:: Input material ::

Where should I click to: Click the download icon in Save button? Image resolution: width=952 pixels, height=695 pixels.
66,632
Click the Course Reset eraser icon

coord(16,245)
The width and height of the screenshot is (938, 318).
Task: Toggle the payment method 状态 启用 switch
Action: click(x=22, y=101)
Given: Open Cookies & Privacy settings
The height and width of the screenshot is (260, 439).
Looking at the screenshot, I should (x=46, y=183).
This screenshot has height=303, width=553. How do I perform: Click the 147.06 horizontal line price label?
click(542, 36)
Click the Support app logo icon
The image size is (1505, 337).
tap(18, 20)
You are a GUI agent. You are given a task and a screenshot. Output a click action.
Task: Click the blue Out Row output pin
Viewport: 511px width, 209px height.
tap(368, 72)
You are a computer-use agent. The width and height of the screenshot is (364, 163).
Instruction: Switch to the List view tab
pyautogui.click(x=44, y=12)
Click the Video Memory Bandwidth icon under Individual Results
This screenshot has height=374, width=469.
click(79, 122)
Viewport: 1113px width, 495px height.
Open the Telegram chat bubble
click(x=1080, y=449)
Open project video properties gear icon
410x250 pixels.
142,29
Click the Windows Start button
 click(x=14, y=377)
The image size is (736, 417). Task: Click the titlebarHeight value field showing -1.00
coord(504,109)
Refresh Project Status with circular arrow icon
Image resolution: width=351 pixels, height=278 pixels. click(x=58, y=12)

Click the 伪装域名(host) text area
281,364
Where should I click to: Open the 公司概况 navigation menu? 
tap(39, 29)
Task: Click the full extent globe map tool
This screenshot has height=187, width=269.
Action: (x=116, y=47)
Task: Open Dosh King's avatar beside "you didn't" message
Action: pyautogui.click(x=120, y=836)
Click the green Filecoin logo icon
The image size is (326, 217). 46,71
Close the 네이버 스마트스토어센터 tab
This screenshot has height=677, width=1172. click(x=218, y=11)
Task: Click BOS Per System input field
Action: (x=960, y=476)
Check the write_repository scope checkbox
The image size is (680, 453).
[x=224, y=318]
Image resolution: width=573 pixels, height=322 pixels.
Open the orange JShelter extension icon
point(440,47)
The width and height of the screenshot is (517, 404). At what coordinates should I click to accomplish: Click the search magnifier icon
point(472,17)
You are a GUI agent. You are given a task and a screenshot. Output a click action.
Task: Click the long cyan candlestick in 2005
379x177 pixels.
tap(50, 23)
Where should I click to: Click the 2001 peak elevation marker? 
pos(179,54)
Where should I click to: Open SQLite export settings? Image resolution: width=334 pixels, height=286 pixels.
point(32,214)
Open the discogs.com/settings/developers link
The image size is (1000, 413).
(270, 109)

:: Required work ::
Return the listing word for word.

:: Response to the exercise ::
Where should I click to: Click the download icon in Save button? Image resolution: width=952 pixels, height=695 pixels.
66,632
Click the Course Reset eraser icon

coord(16,245)
The width and height of the screenshot is (938, 318).
Task: Toggle the payment method 状态 启用 switch
Action: click(x=22, y=101)
Given: Open Cookies & Privacy settings
The height and width of the screenshot is (260, 439).
Looking at the screenshot, I should (x=46, y=183).
This screenshot has height=303, width=553. How do I perform: Click the 147.06 horizontal line price label?
click(542, 36)
Click the Support app logo icon
The image size is (1505, 337).
tap(18, 20)
You are a GUI agent. You are given a task and a screenshot. Output a click action.
Task: Click the blue Out Row output pin
Viewport: 511px width, 209px height.
tap(368, 72)
You are a computer-use agent. The width and height of the screenshot is (364, 163).
Instruction: Switch to the List view tab
pyautogui.click(x=44, y=12)
Click the Video Memory Bandwidth icon under Individual Results
This screenshot has height=374, width=469.
click(79, 122)
Viewport: 1113px width, 495px height.
Open the Telegram chat bubble
click(x=1080, y=449)
Open project video properties gear icon
410x250 pixels.
142,29
Click the Windows Start button
 click(x=14, y=377)
The image size is (736, 417). Task: Click the titlebarHeight value field showing -1.00
coord(504,109)
Refresh Project Status with circular arrow icon
Image resolution: width=351 pixels, height=278 pixels. click(x=58, y=12)

Click the 伪装域名(host) text area
281,364
Where should I click to: Open the 公司概况 navigation menu? 
tap(39, 29)
Task: Click the full extent globe map tool
This screenshot has height=187, width=269.
Action: (x=116, y=47)
Task: Open Dosh King's avatar beside "you didn't" message
Action: pyautogui.click(x=120, y=836)
Click the green Filecoin logo icon
The image size is (326, 217). 46,71
Close the 네이버 스마트스토어센터 tab
This screenshot has height=677, width=1172. click(x=218, y=11)
Task: Click BOS Per System input field
Action: (x=960, y=476)
Check the write_repository scope checkbox
The image size is (680, 453).
[x=224, y=318]
Image resolution: width=573 pixels, height=322 pixels.
Open the orange JShelter extension icon
point(440,47)
The width and height of the screenshot is (517, 404). At what coordinates should I click to accomplish: Click the search magnifier icon
point(472,17)
You are a GUI agent. You are given a task and a screenshot. Output a click action.
Task: Click the long cyan candlestick in 2005
379x177 pixels.
tap(50, 23)
Where should I click to: Click the 2001 peak elevation marker? 
pos(179,54)
Where should I click to: Open SQLite export settings? Image resolution: width=334 pixels, height=286 pixels.
point(32,214)
Open the discogs.com/settings/developers link
The image size is (1000, 413).
(270, 109)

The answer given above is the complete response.